Faith vs. Fear

Faith vs. fear

A guest blog by Michelle

Fear. We all struggle with it. That four letter word that keeps us back from our dreams and at the same time is necessary in order to preserve our very lives. It’s New Years Eve 2019 today. A new year offers opportunity for reflection, for a fresh start, and in this specific case “2020 vision.” As I reflect on the past year, I see a lot of instances of fear overcome. I feel it is important as a Catholic with depression to create space to acknowledge and be grateful for the accomplishments in my life, while simultaneously deepening my awareness that all things are made possible through Christ. 

The little things I do to overcome my fears are simple, as the answers usually are for me.  The most useful action I take when overcoming my fear is to trust in Our Lord. That’s faith. Practicing receiving and recognizing His love is paramount for my mental health. I take time to reflect each day, and allow myself the time to meditate on Our Lord and His goodness. I receive strength and clarity from this. It’s easy for me to get caught in the rat race of life, packing my schedule to the brim and brushing off the concept of meditation as frivolous and unnecessary. Then I remember how Saint Mother Teresa herself said she used to sit in front of the Blessed Sacrament for 3 hours per day. Venerable Archbishop Fulton J. Sheen was also a fan of utilizing this holy practice. It is a problematic pattern for me to wake up and stay trapped in selfishness and self-pity. But if I want to grow my faith, and I believe living a full and thriving life is what Our Lord Jesus wants for all of us, I must force myself to practice faith. And usually once I take the first two or three baby steps, God takes the reins. 

Because I grew up in an imperfect, dysfunctional household as so many of us did, I internalized patterns of thinking which default to fear-based reactions. For instance, the “not good enough concept,” which is demonic. Obviously I am meant to be here. Obviously everyone is meant to be here, on this Earth, in this Universe, existing right at this moment. And the answers I seek are not found in a tarot or a fortune reading, as I so previously believed. These are also demonic, as superficial, as I’ve been gently yet firmly reminded by my Catholic circle of friends. No, the true answers are found in the Eucharist, in Christ alone. I was always encouraged by my former Priest to deepen my prayer life, and he knows what’s up. Science claims we can rewire our own brains through prayer and meditation. I will hold firm to this. Infact, I have faith in it! My goal for 2020 is to deepen my faith and even to be in a constant state of meditation upon Our Lord. I like my goals challenging, yet attainable. He is who I will run to with my problems, my delights, my fears, and my questions. I will not run to my problematic patterns, as these do not further develop His Kingdom.

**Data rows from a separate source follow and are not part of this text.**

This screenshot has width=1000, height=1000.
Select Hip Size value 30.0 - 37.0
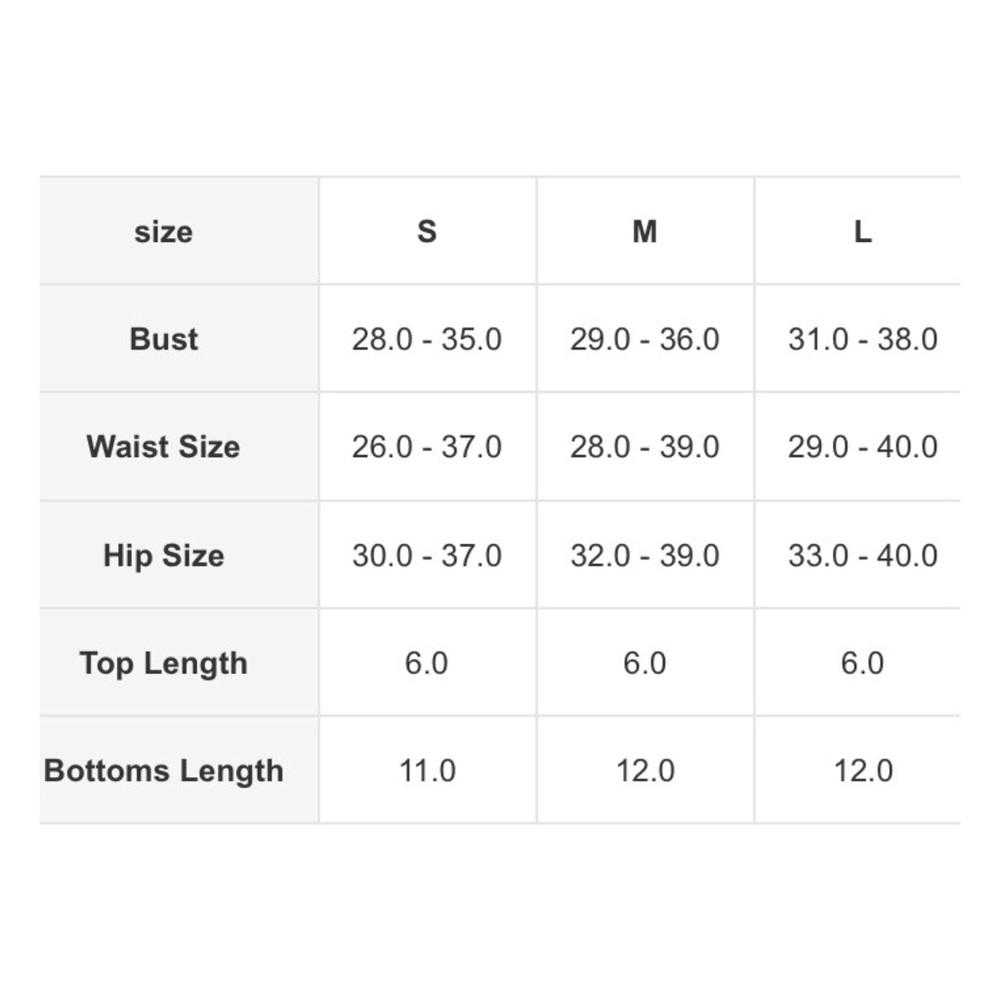[427, 555]
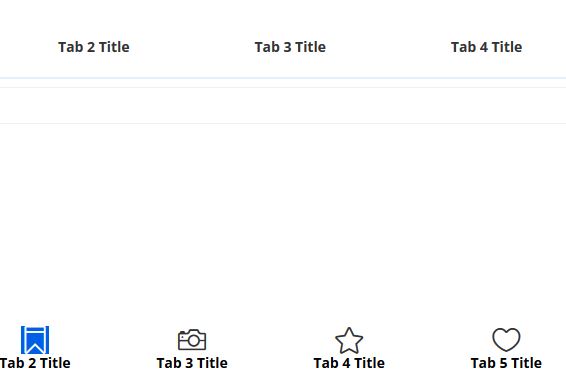Click Tab 4 Title label under star icon
The width and height of the screenshot is (566, 381).
[x=349, y=363]
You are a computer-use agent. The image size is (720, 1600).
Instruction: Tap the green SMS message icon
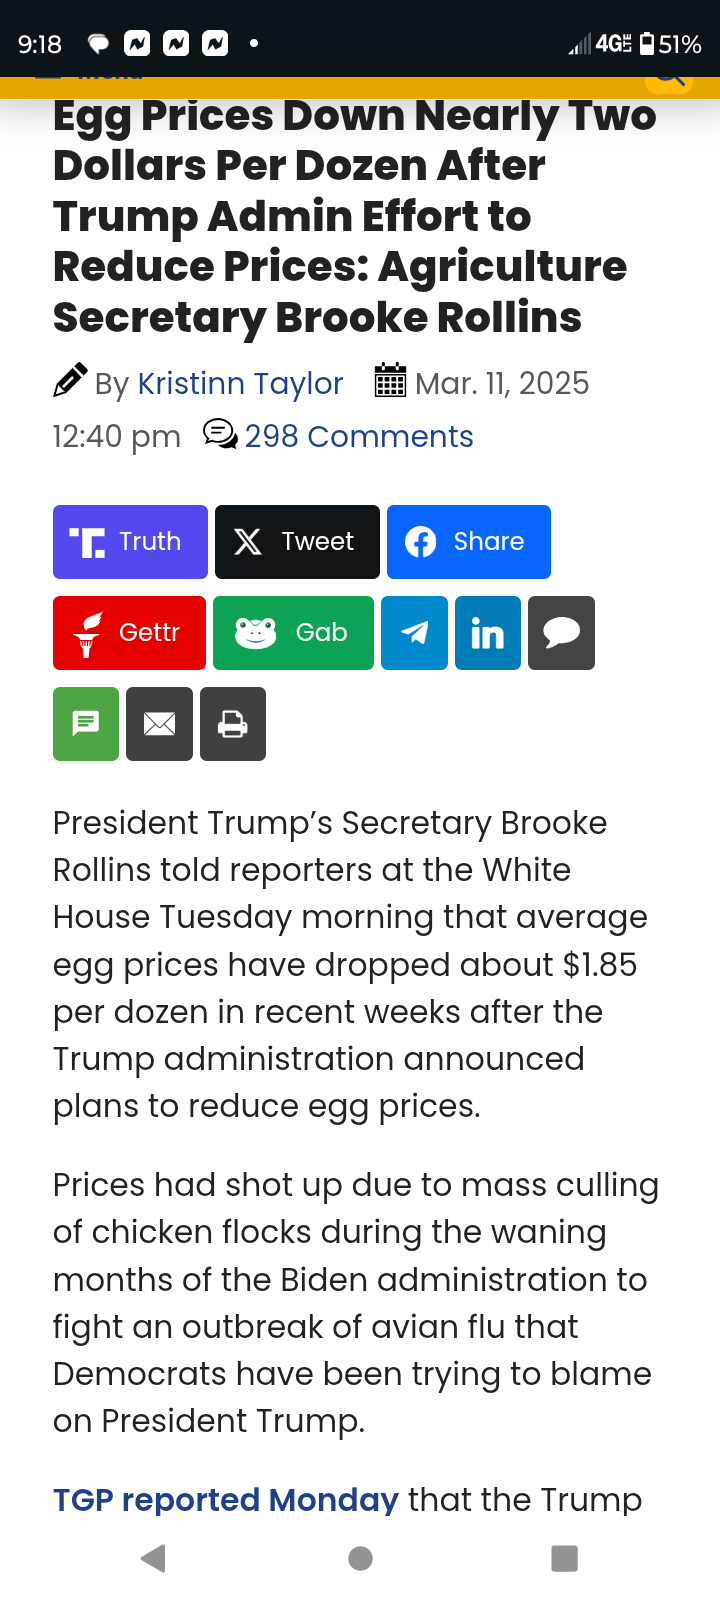(86, 724)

I thank God for giving me the right kind of fear and caution in order to preserve my livelihood. Not only does this relate to, for example, running in front of a moving vehicle, but also respecting other people’s boundaries. It requires a certain type of sensitivity to accomplish this. A sensitivity that is a grace from Our Lord alone. That is why depression is such a backwards illness. It actually leads people against their nature, to wanting to kill themselves, which our God-given fear works to prevent. And I praise Our Lord for my fear of Him. For He created, and He can take away. He owns the key to all mysteries, and He alone is my Keeper and the Keeper of the entirety of existence. 

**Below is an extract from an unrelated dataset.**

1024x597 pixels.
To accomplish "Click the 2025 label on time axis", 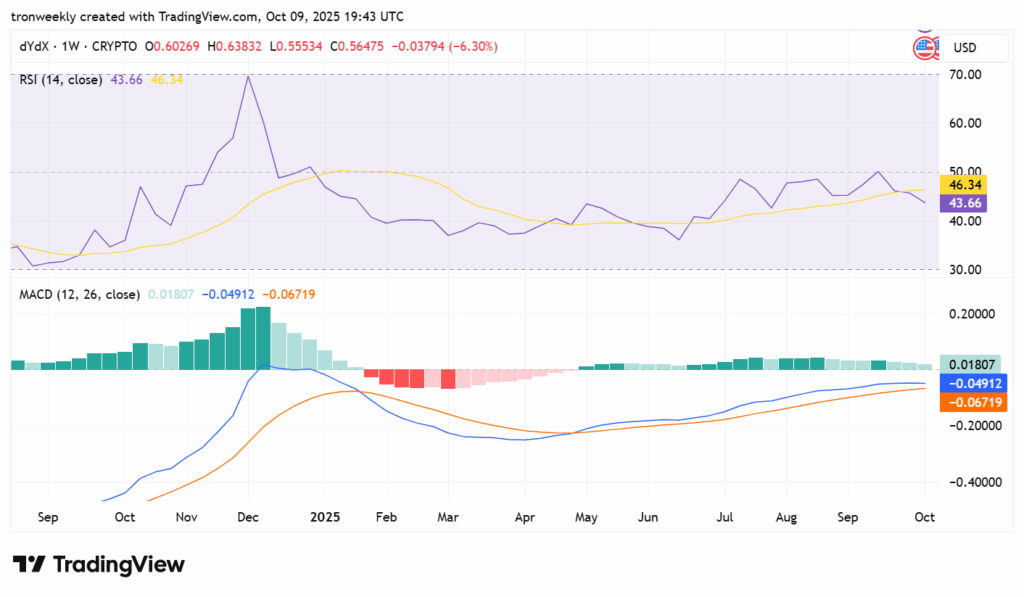I will 325,518.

God loves all of us. This is so vital for me to have faith in. Growing up receiving conditional love from my imperfect family of origin, I must remember my real family, my perfect family in the Holy Family: Jesus, Mary, Joseph, the Saints, and God Himself – The Father, The Son, and The Holy Spirit. He loves me beyond measure and wants to prepare me to receive His love at all times and especially for eternity in Heaven with Him. What a concept! I better get used to love.

I wish all our readers a Blessed New Year, and may your prayer lives continue to deepen in a way so as to live in the holy kinds of faith and fear, harmoniously. God Bless!